#1 Tara's Writer Diary
Below is the diary I started writing in April of this year. I am using it to document my work on my work-in-progress novel, Campfyre, formerly known as Vampyre, as I navigate through this harrowing little thing called life. This week I am including posts from April, 2019.
Wednesday, April 17, 2019
“[This] hard knot in which my brain has been so tight spun” for me is Vampyre (Virginia Woolf, A Writer’s Diary, p. 167) I am trying to undue that knot this CampNanoWriMo 2019. It’s a tough knot, but I am persistent!
I accidentally typed Campfyre above, and now I am stuck on this name for the book. It could actually be the metaphor I have been looking for!
Thursday, April 18, 2019
Slowly but surely I am making my way through my notes, leaving “breadcrumbs” for myself and notating where I need to sync up notes. I am now pulling out bolded notes on subplots, timelines, time-frames, character work, and hard questions, and making separate documents for each. I have already made a couple of documents, like Hard Questions and for the Climax.
I am tired, and my body is reacting from sitting at this computer all day. Oy. I want to write poems about my book. How do I go about doing that?
Monday, April 22, 2019
I'm starting to get sleepy when I'm working on Vampyre, I figure because I've been editing so relentlessly that I'm tired!
Thursday, April 25, 2019
I’m doing the questions that Shelli gave me for deciding if school is the right option. As I open up Seattle University tuition pricing, I have discovered that not only was the original price more than $40,000, but it was $45,700 and after all of the books and fees the grand total is $65,000. Now, granted I have gotten all these amazing scholarships and that doesn’t change the price tag that I originally knew that I would be owing, which after it is all said and done would be $24,000. What is important is the crushing weight bearing down on my chest as I go through this. And this led to me considering going to the east coast for school and the conversation that Shelli and I had about how difficult full-time school is for me. If I had to do it part-time away from Seattle, that is just not going work for me. I can’t drag this school thing out for years on end just to do it part-time. Let alone how much more that would cost me because I would not have any scholarships or financial aid to help me as a part-time student.

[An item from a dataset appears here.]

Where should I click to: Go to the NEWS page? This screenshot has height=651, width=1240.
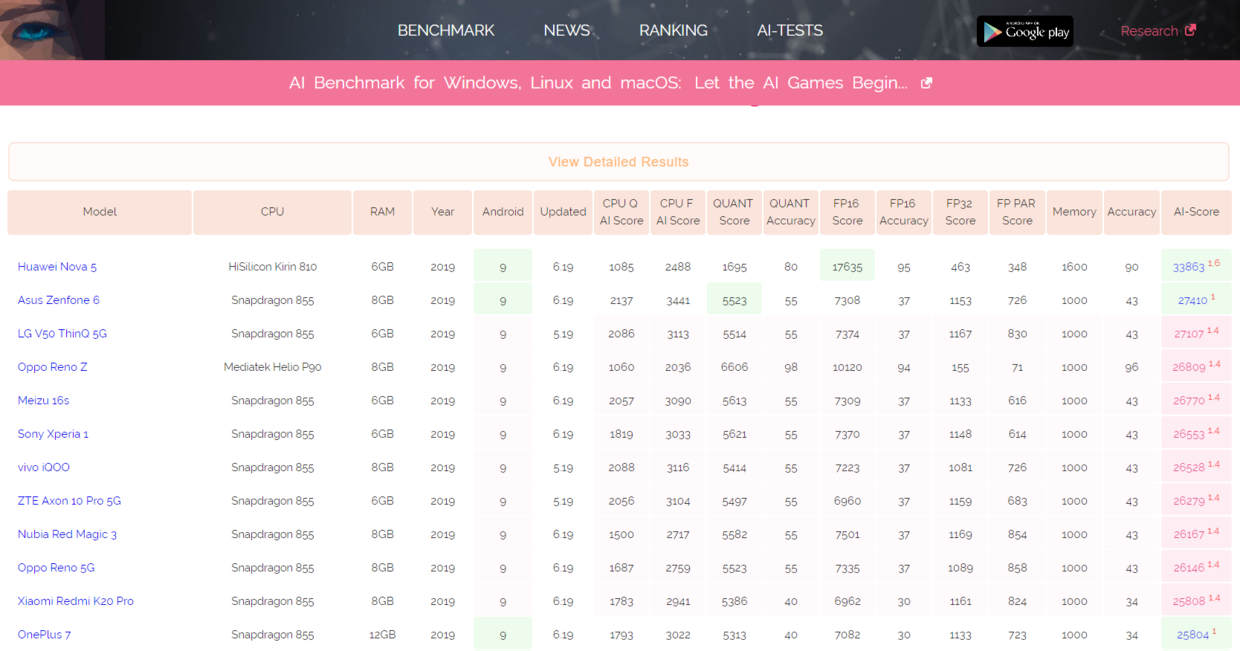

So I guess what I’m saying is that my best option for myself is to stick with individual classes that are geared directly towards what I want to learn. I have been learning that I can take individual classes in astronomy. You can take individual classes on pretty much any subject and not have the enormous price tag of the university. I guess I feel bad because I have put a lot of the schools through some considerable time trying to complete my applications and the end result is going to be me turning it down even if I do get in. I feel like I’m having them do all this work for nothing; however, this is why people don’t accept the school’s offer of admission right away, because they are trying to figure out if it’s going to work for them.
Meanwhile, on the writing side, I am no longer exhausted as I work on “My Notes, My Notes, My Notes”, however, I feel the enormous weight of this complicated plot as I go through the document for the third time. It means I’m doing something right.